Un commento delle elezioni del 2017 in Francia
di Tom Thomas
Quella che segue è la traduzione della postfazione all'ultimo libro di Tom Thomas, "Le capital automate", in uscita in Francia a fine novembre per le "Editions Jubarte". Inutile sottolineare che naturalmente l'analisi e le considerazioni espresse più avanti, si attagliano benissimo anche alla situazione italiana, pure in mancanza [per ora] del "fattore Macron"!

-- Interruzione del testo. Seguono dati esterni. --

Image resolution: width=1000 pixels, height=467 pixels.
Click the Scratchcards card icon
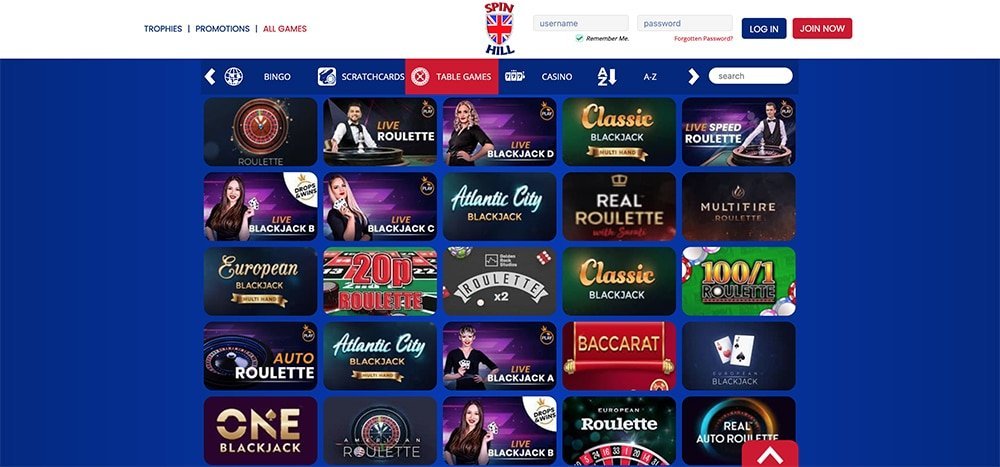[x=327, y=77]
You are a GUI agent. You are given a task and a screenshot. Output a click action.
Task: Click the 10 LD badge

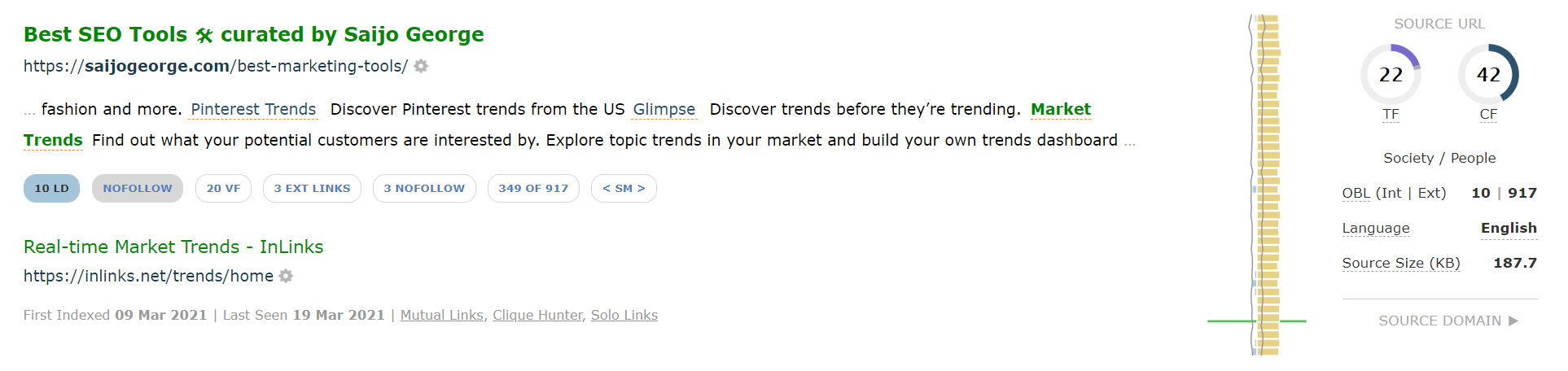[51, 188]
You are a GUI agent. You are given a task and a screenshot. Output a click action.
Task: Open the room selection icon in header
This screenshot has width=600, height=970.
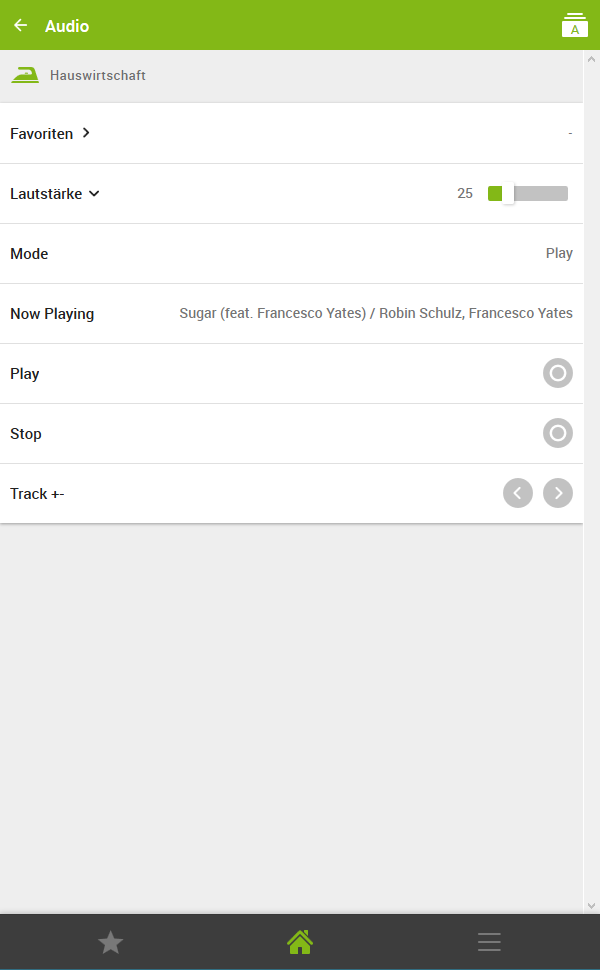(575, 25)
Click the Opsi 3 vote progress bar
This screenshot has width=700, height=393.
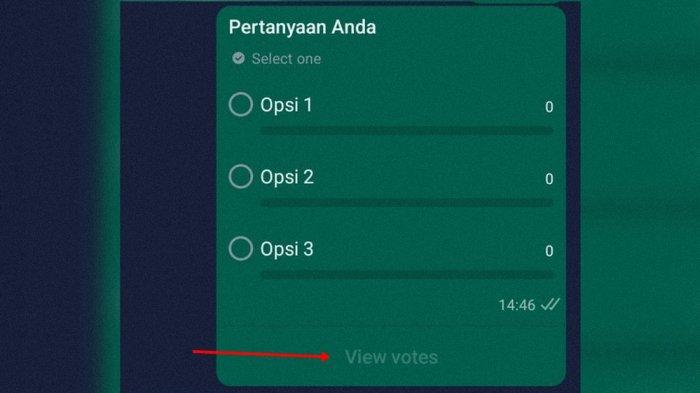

Queste elezioni sono un'occasione per tornare al termine "populismo", termine mistificante come si vedrà, ma abbondantemente utilizzato dai media per stigmatizzare il "Front Nazional" ed il partito degli "Insoumis". La crescita esponenziale dell'influenza di questi partiti riguardo un numero non trascurabile di proletari, ha in effetti mostrato assai bene quanta importanza abbia avuto sostenere che non serva a niente sostituire, come essi sostengono, dei dirigenti del "Comitato per la politica monetaria" (MPC) con degli altri dirigenti che affermano di essere "anti-sistema", mentre aspirano solo a dirigere loro stessi quel sistema con lo scopo dichiarato di stimolarne meglio la sua "crescita", vale a dire la valorizzazione e l'accumulazione di capitale.
Questo piccolo libro ci ha ricordato il modo in cui l'opera geniale di K. Marx consente di affermare che, nel Comitato per la politica monetaria, è il movimento di auto-valorizzazione del capitale - in altre parole, il capitale che esiste solo in quanto valore che si valorizza - a dirigere gli agenti della produzione; e non loro a dirigere il capitale. Loro, vale a dire principalmente coloro che occupano i posti più elevati nel mondo aziendale, nei media, nella finanza e, in particolare, negli apparati dello Stato, e che si sforzano di assicurare una riproduzione sempre più allargata del capitale (la sua accumulazione). Loro sono - e non possono essere altro se non - i «funzionari del capitale».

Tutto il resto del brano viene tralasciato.